TÜSİAD Başkanı Yalçındağ, IMF'yle anlaşmanın neden hâlâ yapılmadığını anlayamadıklarını söyledi.
Yeni stand-by görüşmeleri kapsamında IMF ile bazı konularda sorun yaşayan Türkiye, henüz bir anlaşmaya imza atmadı. İş dünyası IMF ile bir an önce anlaşma yapılması gerektiğini belirtiyor.
TÜSİAD Başkanı Arzuhan Doğan Yalçındağ, IMF ile yeni stand-by düzenlemesine yönelik anlaşmanın neden hâlâ yapılmadığını anlamakta çok zorluk çektiğini söyledi.
Yalçındağ, TÜSİAD Yönetim Kurulu ile CHP Genel Başkanı Deniz Baykal'ı ziyareti öncesinde gazetecilere yaptığı açıklamada, Başbakan Tayyip Erdoğan ile geçen ay yaptıkları görüşmede kendilerine söylenen ve daha sonra da kamuoyu ile paylaşılan IMF'nin iki isteğini kabul edilmesi mümkün olmayan konular olarak görmediklerini ve anlaşmanın gecikmesini de bu çerçevede anlayamadıklarını kaydetti.
Yalçındağ, son günlerde parti liderleri arasındaki tartışmalar hatırlatılarak, siyasi çekişmeleri nasıl değerlendirdiğinin sorulması üzerine, ''Gerek özel sektör olarak gerek vatandaş olarak bizim önceliğimiz ekonomi'' dedi.
Çok kötü bir dönemden geçildiğini ifade eden Yalçındağ, son rakamlara göre her 4 gençten birinin işsiz olduğunu, yüzde 12'nin üzerine çıkan işsizlik oranının 2000 yılından bu yana en yüksek düzeye ulaştığını kaydetti. Yalçındağ, imalat sanayindeki kapasite kullanım oranının yüzde 63'e gerilediğini ve bunun 1991 yılından beri en geri nokta olduğunu söyledi.
Yalçındağ, ''Bütün bu durumlarda ekonomi bu kadar kötü giderken herkes işinde, aşında, yatırımın ortasında yakalanmış, işini kaybediyor. Böyle bir durumdayken bizim bütün konsantrasyonumuz bu aslında. Bu yerel seçimlerin bu kadar büyük bir olay olmasını anlamakta güçlük çekiyoruz. Bizim konsantrasyonumuz, önceliğimiz o değil. İş adamlarının da vatandaşın da olduğunu zannetmiyorum'' diye konuştu.

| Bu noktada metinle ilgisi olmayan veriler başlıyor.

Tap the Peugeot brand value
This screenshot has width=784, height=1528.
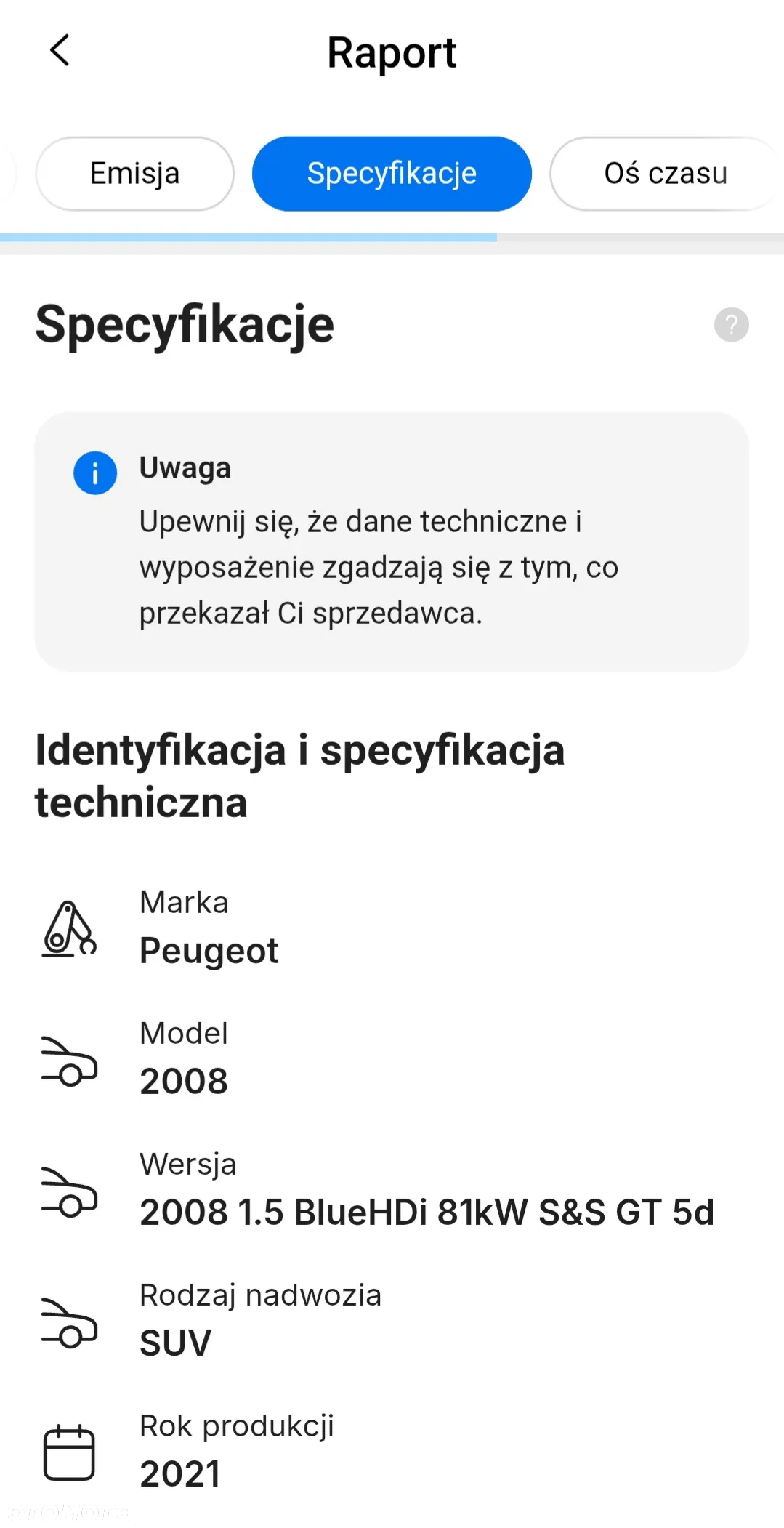(209, 951)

İşsizlikte makro önlem gerekli
Yalçındağ, CHP Genel Başkanı Baykal'ın işsizlikle ilgili önerilerini nasıl değerlendirdiğinin sorulması üzerine, de şunları söyledi: ''Aslında olması gereken şey. Her zaman söylediğimiz gibi muhalefet partilerinin de yapıcı önerilerle gelmesi lazım ve bunların tartışılması lazım. Aslında hükümetin de ekonomi yönetiminin de söylediği maddeler. İşsizlikle ilgili olarak daha önce söyledim; endüstriyel ilişkiler önemli. İstihdam yasalarında yapılacak şeyler, bazıları da yapıldı, bütün bunlar önemli. İŞKUR'un elindeki mali imkanın daha rahat kullanılması önemli.
Asıl işsizlikle mücadele makro ekonomik önlemlerden geçiyor.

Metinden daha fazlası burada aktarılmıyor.